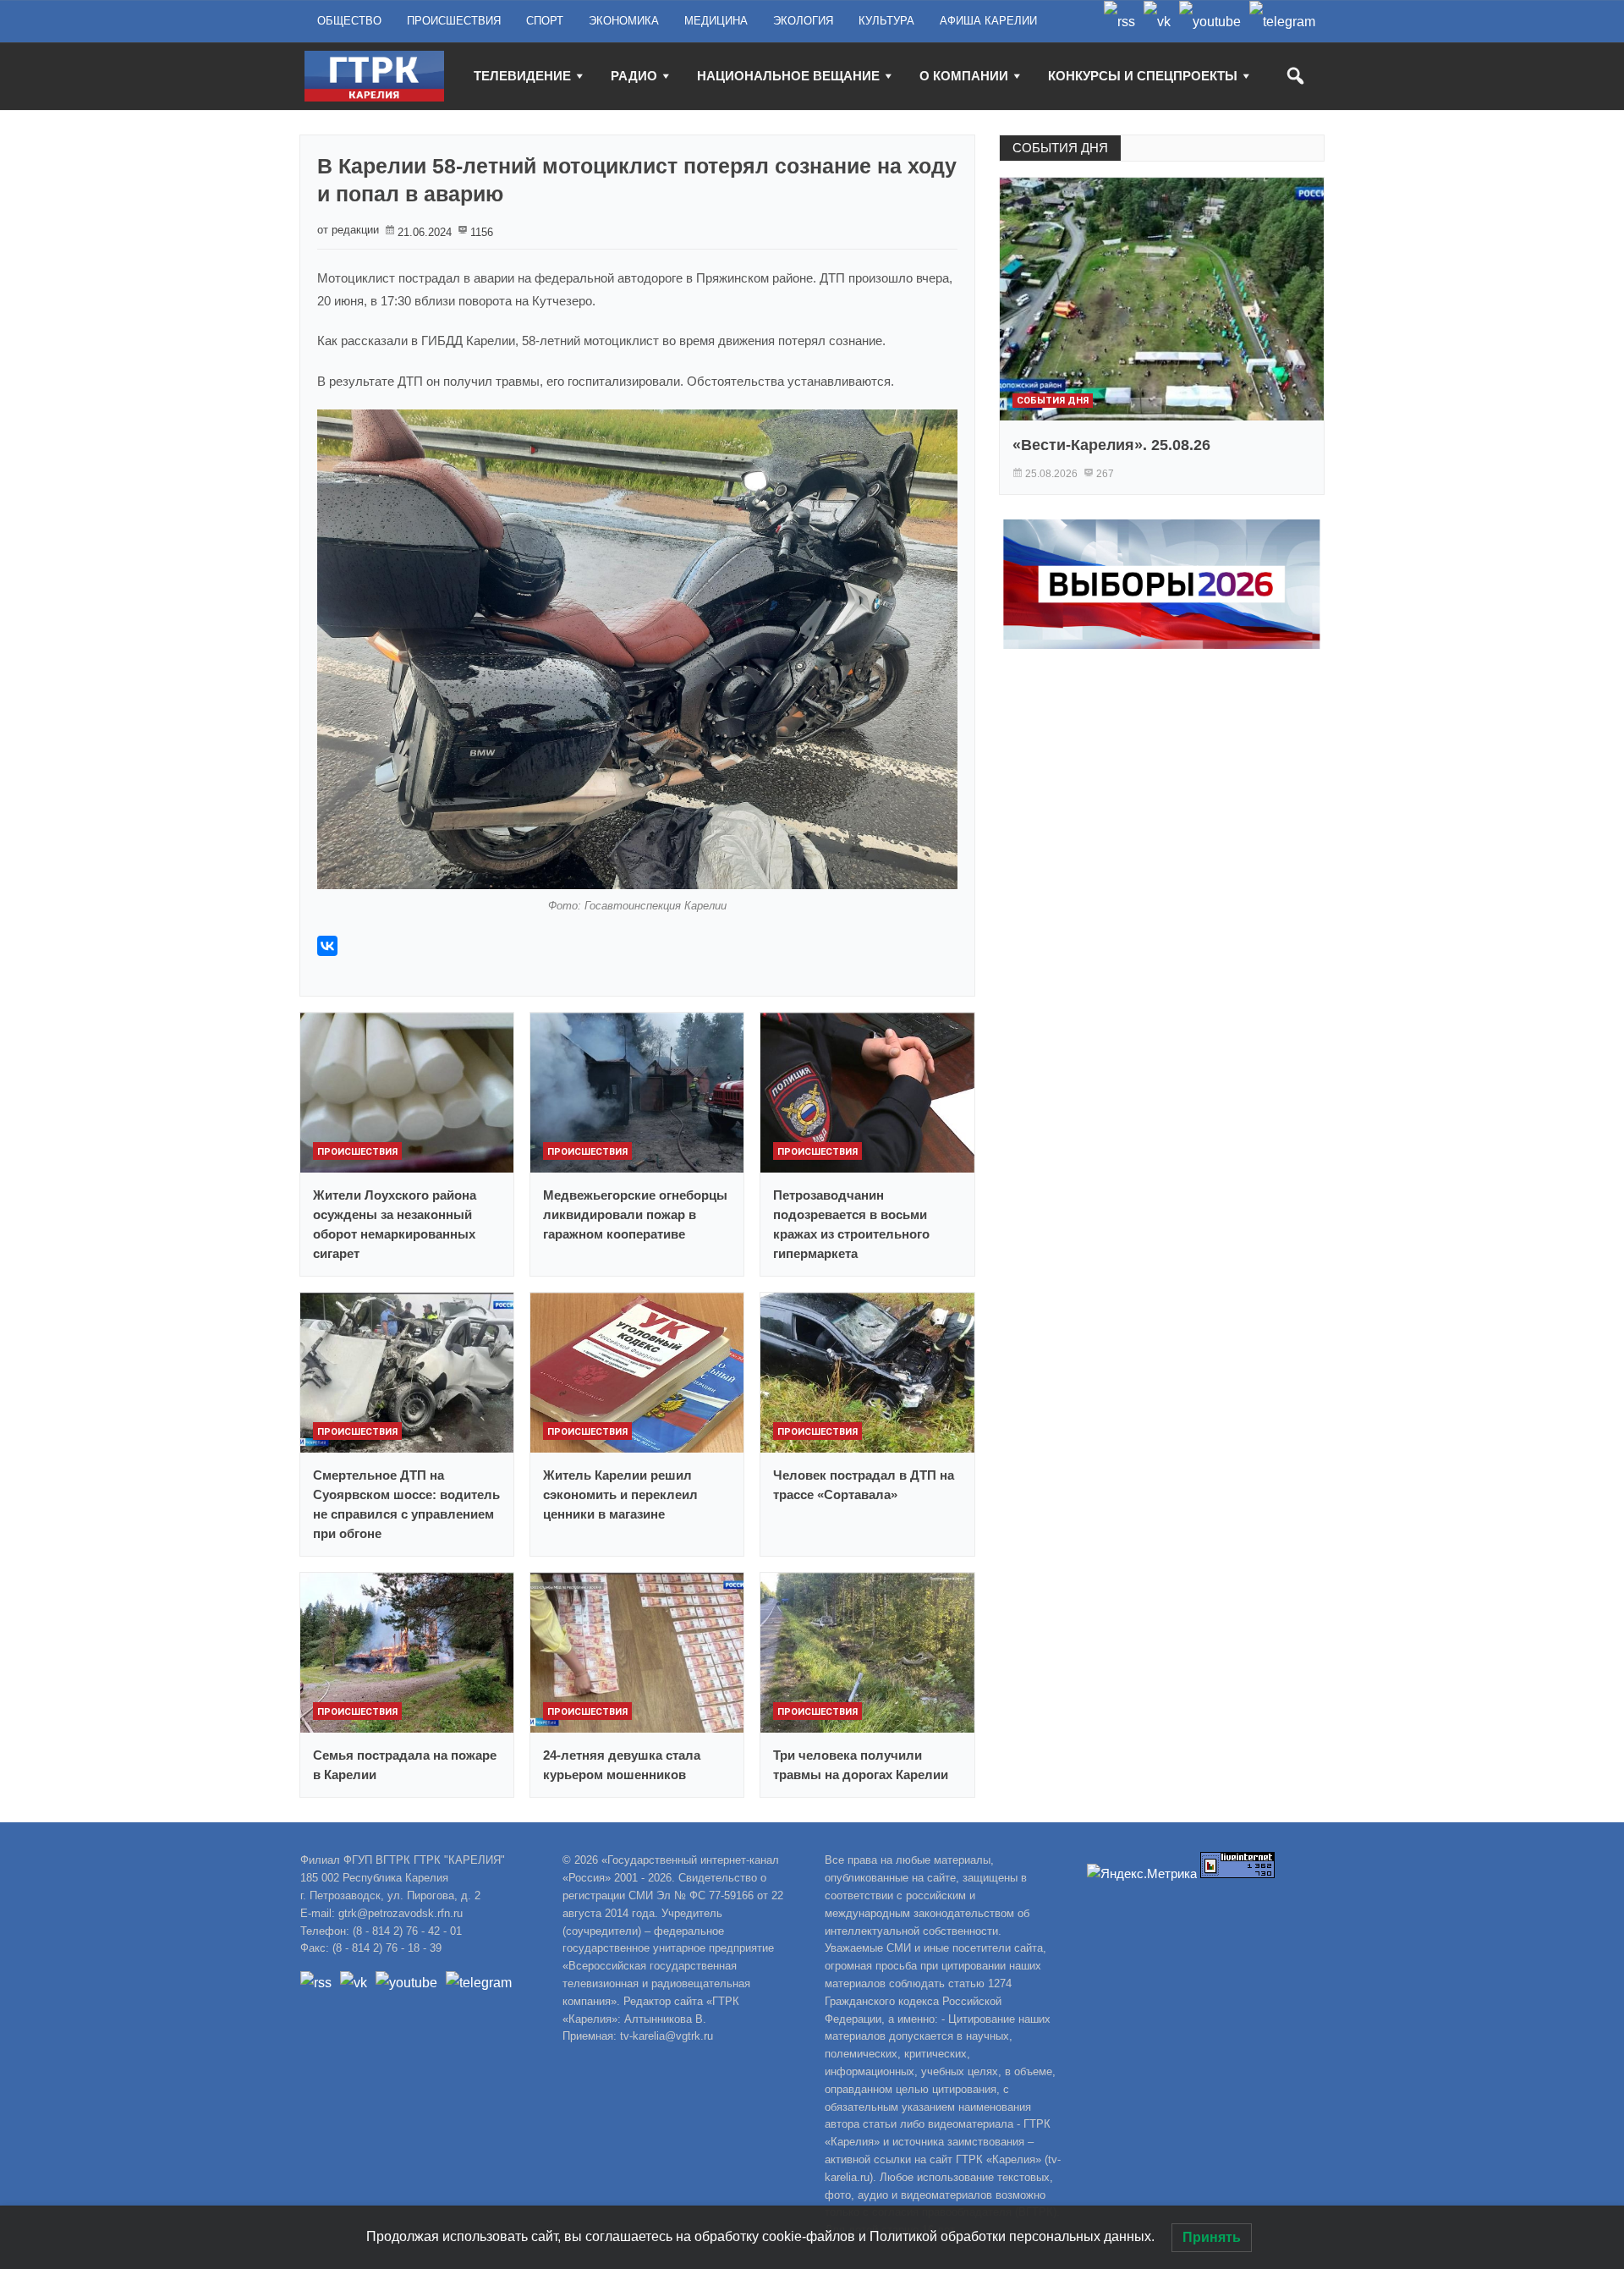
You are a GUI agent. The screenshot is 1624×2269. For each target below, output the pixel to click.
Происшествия (357, 1151)
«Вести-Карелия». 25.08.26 (1111, 445)
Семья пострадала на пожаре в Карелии (405, 1765)
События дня (1053, 400)
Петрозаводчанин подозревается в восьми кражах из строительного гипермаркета (851, 1224)
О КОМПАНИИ (963, 76)
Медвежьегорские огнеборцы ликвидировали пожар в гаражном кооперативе (635, 1214)
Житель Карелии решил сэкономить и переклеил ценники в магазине (620, 1494)
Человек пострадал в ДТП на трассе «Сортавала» (863, 1485)
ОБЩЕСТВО (349, 20)
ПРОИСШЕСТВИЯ (454, 20)
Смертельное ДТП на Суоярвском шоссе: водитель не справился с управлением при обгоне (406, 1504)
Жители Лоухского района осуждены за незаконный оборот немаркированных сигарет (394, 1224)
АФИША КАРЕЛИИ (988, 20)
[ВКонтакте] (327, 946)
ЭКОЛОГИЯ (803, 20)
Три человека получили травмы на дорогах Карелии (860, 1765)
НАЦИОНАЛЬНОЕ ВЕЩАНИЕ (788, 76)
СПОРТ (544, 20)
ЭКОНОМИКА (624, 20)
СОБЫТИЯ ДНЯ (1060, 147)
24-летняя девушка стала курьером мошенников (621, 1765)
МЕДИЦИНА (716, 20)
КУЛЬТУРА (886, 20)
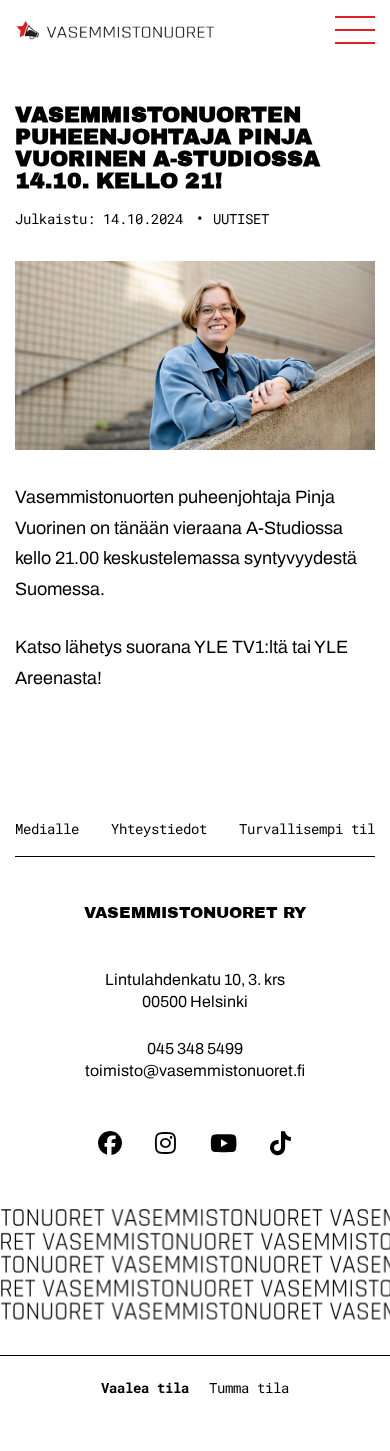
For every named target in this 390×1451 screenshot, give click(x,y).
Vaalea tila (145, 1387)
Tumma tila (249, 1387)
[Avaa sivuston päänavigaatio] (355, 30)
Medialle (47, 828)
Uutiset (241, 218)
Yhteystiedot (159, 828)
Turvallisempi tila (311, 828)
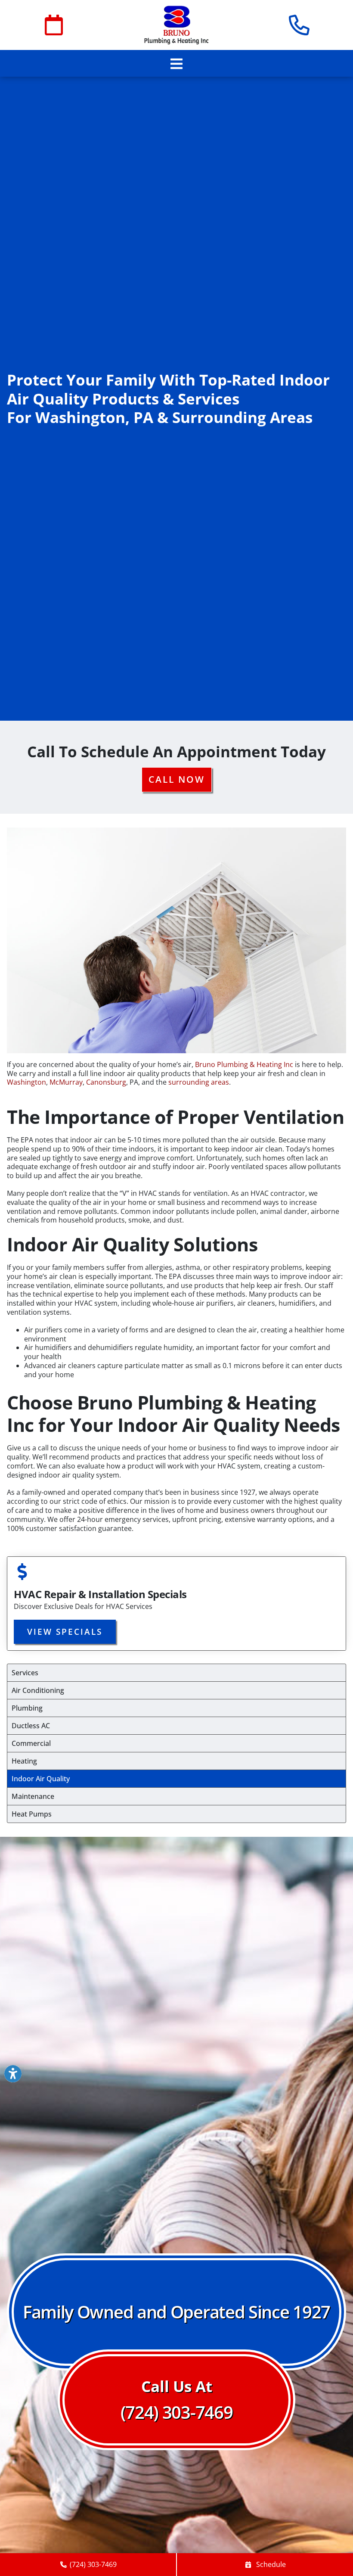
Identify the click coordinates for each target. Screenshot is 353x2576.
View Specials (64, 1631)
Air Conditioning (38, 1690)
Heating (24, 1761)
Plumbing (27, 1708)
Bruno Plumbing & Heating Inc (244, 1064)
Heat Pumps (32, 1814)
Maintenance (33, 1796)
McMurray (66, 1082)
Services (25, 1672)
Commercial (31, 1743)
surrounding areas (198, 1082)
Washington (26, 1082)
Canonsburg (106, 1082)
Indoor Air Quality (41, 1778)
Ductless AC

PROBLEM TO SOLVE
Only the lines above from the line with "Человек пострадал в" to the line with "Смертельное ДТП на", those two lines included, should be reproduced exactly.

SOLUTION TO THE PROBLEM
Человек пострадал в ДТП на трассе «Сортавала» (863, 1485)
ОБЩЕСТВО (349, 20)
ПРОИСШЕСТВИЯ (454, 20)
Смертельное ДТП на Суоярвском шоссе: водитель не справился с управлением при обгоне (406, 1504)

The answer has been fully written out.